Du rythme. Il ne faut pas le perdre. L’asynchronie, c’est la mort. Alors on passe à la valse à vingt temps. Oh, tiens, il faut voir Madame Irma. Madame Irma est persuadée que le monde entier complote en secret contre elle. On pourrait se dire que c’est un peu exagéré. On y a tous pensé. Mais pas elle. Non. Madame Irma a depuis quelques jours construit un argumentaire complexe justifiant le comportement de tout ce monde qui virevolte autour d’elle. Elle commence à se dire qu’elle doit détenir quelque chose d’important pour qu’il y ait autant de personnes sur le coup. Les infirmières lui parleraient dans le dos. Les médecins seraient les instigateurs principaux de cette histoire douteuse. Heureusement, la psychologue, elle, la comprend. De toute façon, personne d’autre ne l’écoute. Elle l’a affirmé. On pense qu’elle est confuse, en réalité. Pas de bol, rien de psychiatrique. Juste les limites de notre cerveau et de notre corps. Au moins, on espère qu’elle sera mieux soignée grâce à cette nouvelle étiquette « troubles psychotiques aigus sur confusion mentale d’origine organique ». Bla-bla-bla on essaie de la vendre comme telle à nos collègues urgentistes. Certains passent leurs journées à négocier de gros contrats. Ici, on s’entend et on négocie des grosses vies. Acceptée. On l’envoie aux urgences pour trouver ce qui la rend si persécutée.
Ça doit être étrange de vivre cette expérience. Sentir toutes ces personnes aussi hostiles. Comme si la bienveillance n’avait plus sa place. Un qui a connu ça, c’est Monsieur Coca. Et c’est reparti, c’est la valse à cent temps. Il en est revenu maintenant. Mais lorsqu’il prenait cette drogue, qui lui a d’ailleurs progressivement rongé les os de la face, il ressentait le besoin de s’enfermer chez lui, les volets soigneusement fermés. Il se cachait sous la table. Avec une bouteille de Coca. Allez savoir pourquoi. Le monde peut être menaçant, lui se sentait en sécurité avec des bulles et du sucre.
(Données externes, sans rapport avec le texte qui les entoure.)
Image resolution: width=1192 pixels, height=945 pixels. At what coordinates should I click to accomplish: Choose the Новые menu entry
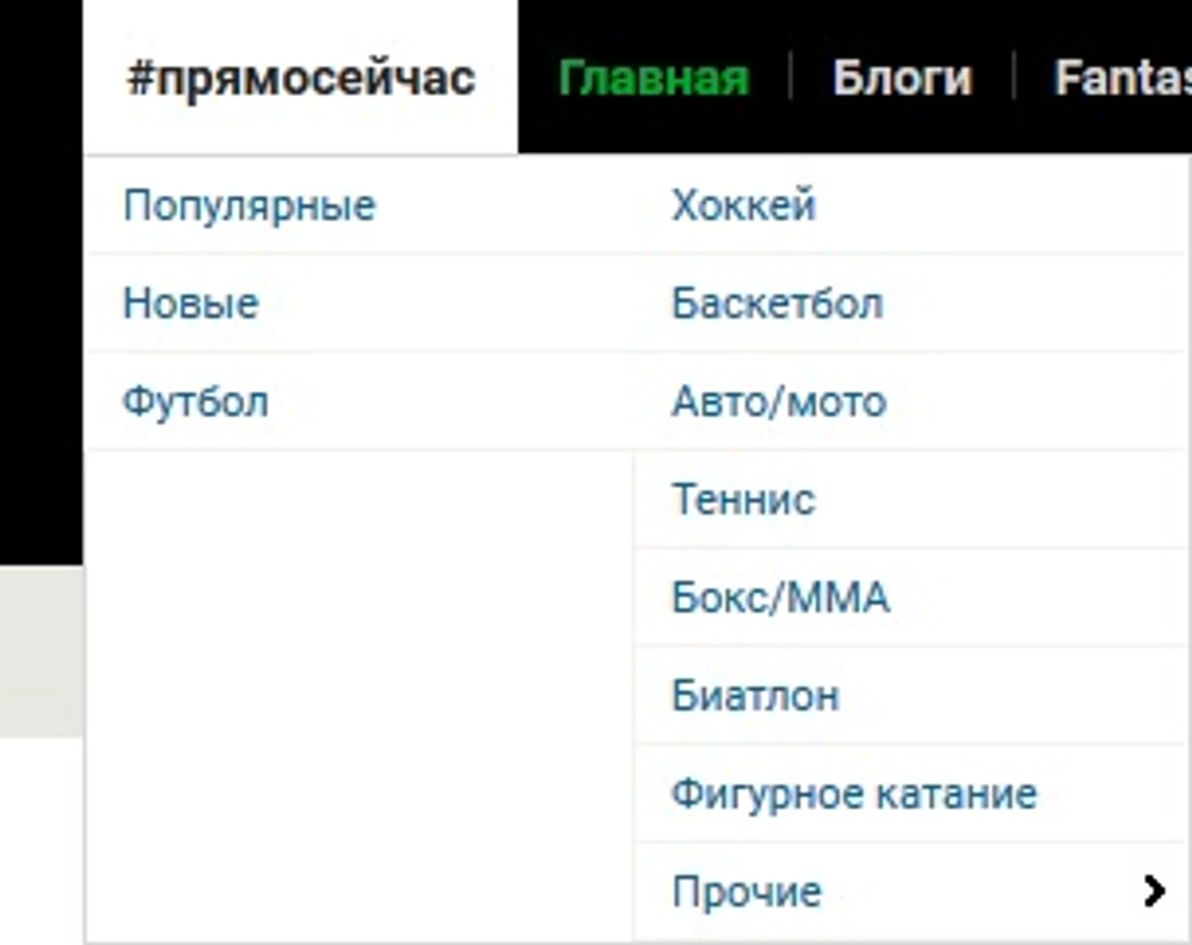click(191, 303)

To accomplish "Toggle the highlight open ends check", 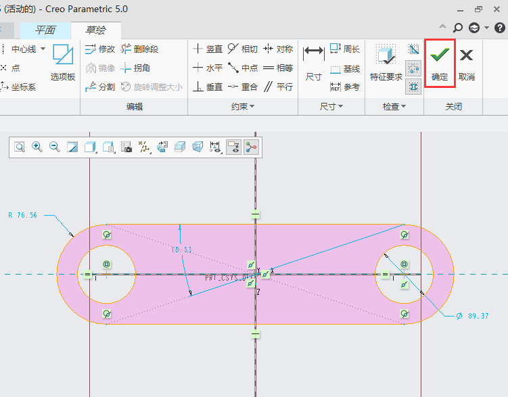I will coord(414,68).
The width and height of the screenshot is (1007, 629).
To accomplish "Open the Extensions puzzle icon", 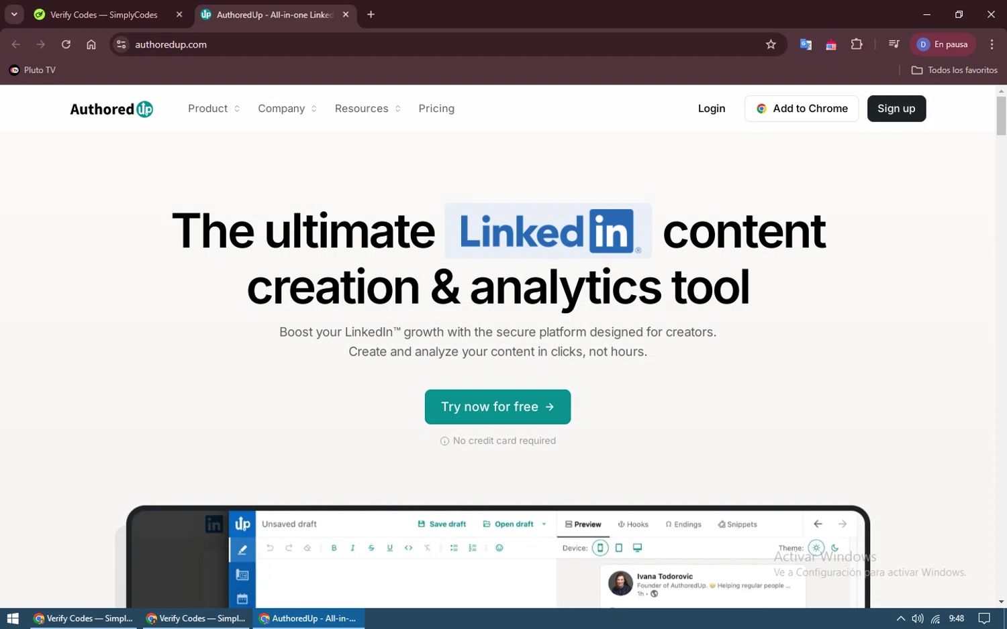I will [857, 44].
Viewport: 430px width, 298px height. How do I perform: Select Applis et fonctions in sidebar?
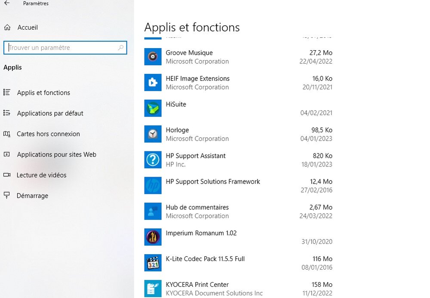click(43, 92)
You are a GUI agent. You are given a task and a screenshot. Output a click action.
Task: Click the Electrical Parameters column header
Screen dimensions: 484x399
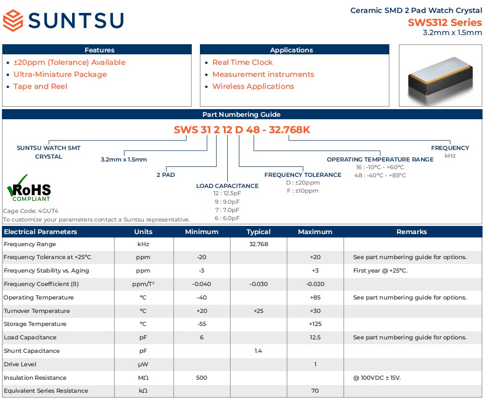coord(40,232)
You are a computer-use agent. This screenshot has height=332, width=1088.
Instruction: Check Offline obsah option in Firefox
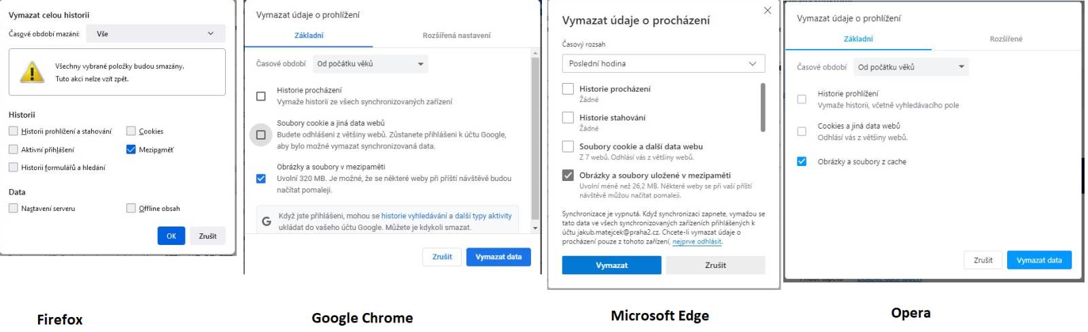pos(131,208)
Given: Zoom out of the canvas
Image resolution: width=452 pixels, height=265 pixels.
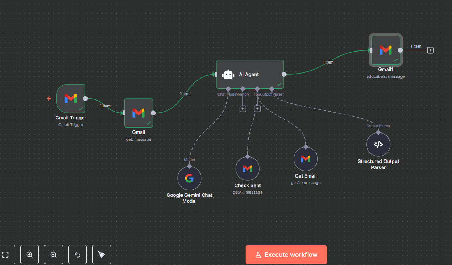Looking at the screenshot, I should click(53, 254).

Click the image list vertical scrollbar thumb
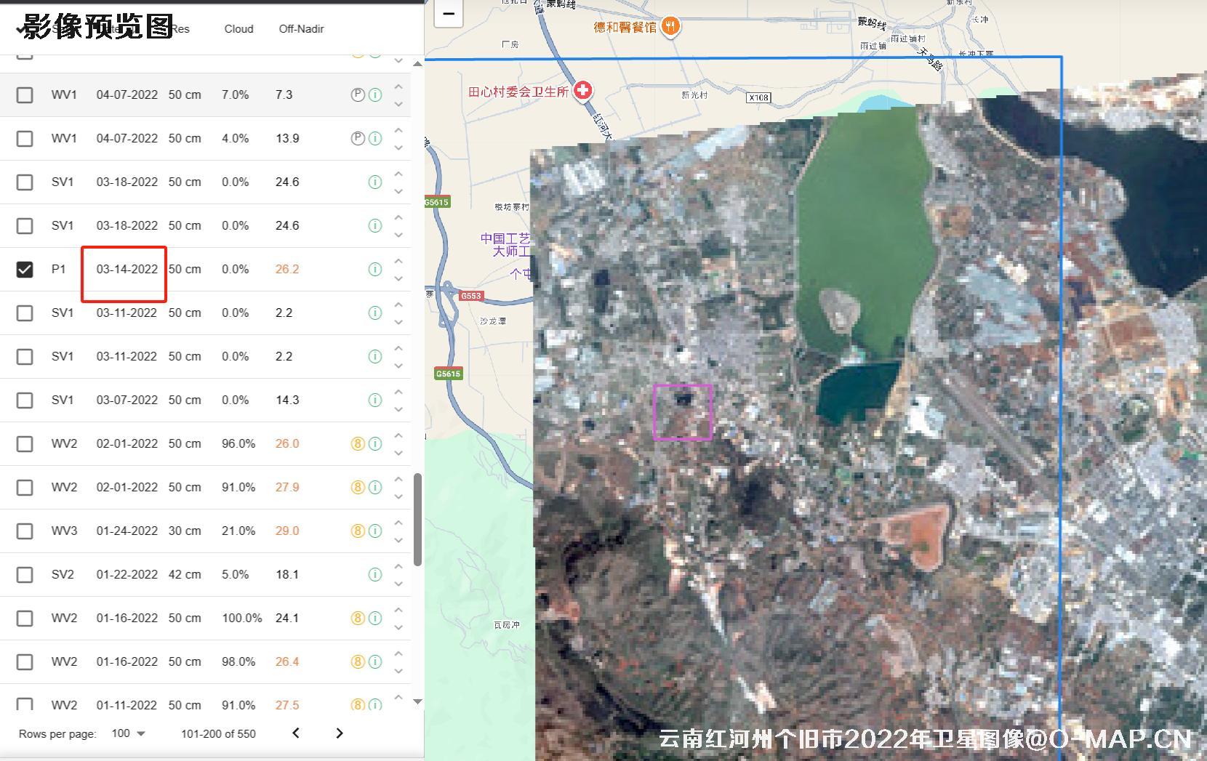tap(417, 519)
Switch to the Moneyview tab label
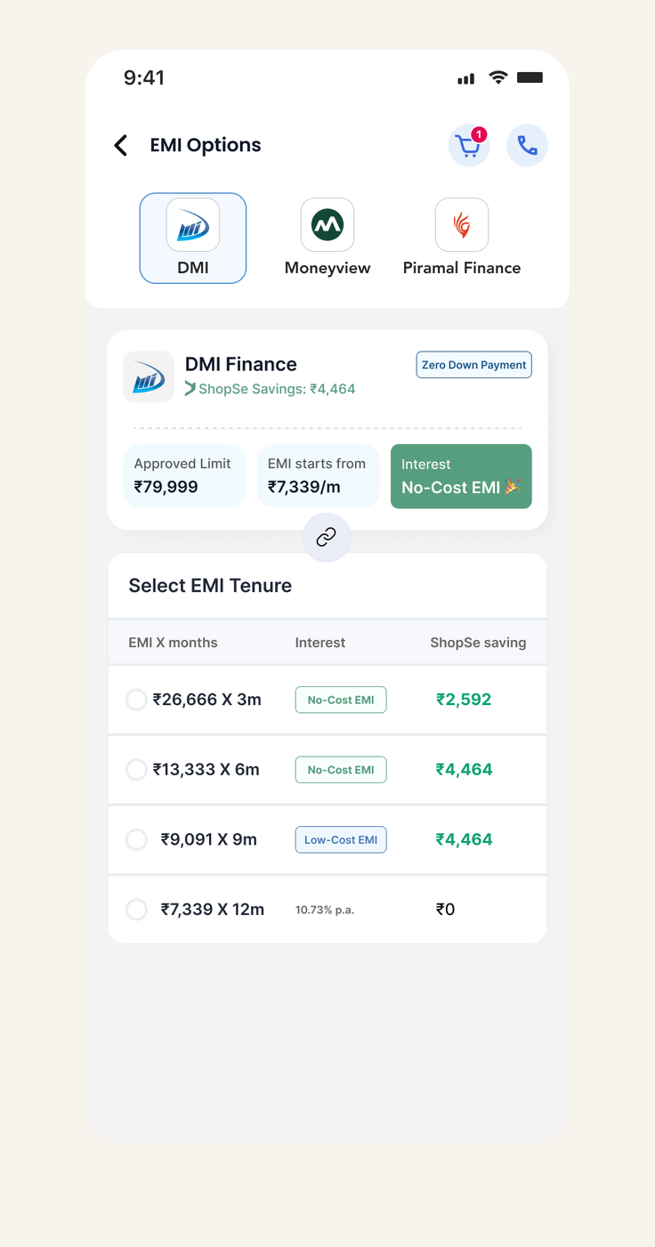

Quoi? Madame Chichi a dit qu’elle voulait en finir avec la vie?! Vite, on arrête tout. Cette fois-ci, c’est la valse à mille temps. Il faut la voir. Vite. Il n’y a pas beaucoup d’urgences en psychiatrie. Par contre, lorsqu’elles sont là, il ne vaut mieux pas les prendre à la légère. La plupart du temps, on arrive vite à désamorcer la chose. Madame Chichi par contre, je sais qu’elle veut en finir un peu chaque jour, à des moments différents. A force, je cours de moins en moins vite pour la voir. Cela me rappelle un collègue qui me disait « tu sais, en psychiatrie, y’a pas d’urgences, y’a que des gens pressés! ». Donc je ne cours plus. J’en suis pas très fier, mais avec le temps, on apprend à s’économiser. L’énergie rayonnante et bruyante des débuts d’internat se canalise. On gagne en précision. On gagne en efficacité. On apprend. Parfois au dépend des patients. Là, Madame Chichi n’a finalement pas fait de chichis. Trois boîtes de paracétamol. Pas assez pour se tuer. Tout juste assez pour faire fermer l’usine de son corps, son foie. Restrictions budgétaires pour certains, fermeture forcée sur vice de forme pour d’autres. Hop, aux urgences. Pas de chichis. Plus de chichis. Ça m’apprendra. La prochaine fois j’irai peut-être en courant. Ou en valsant.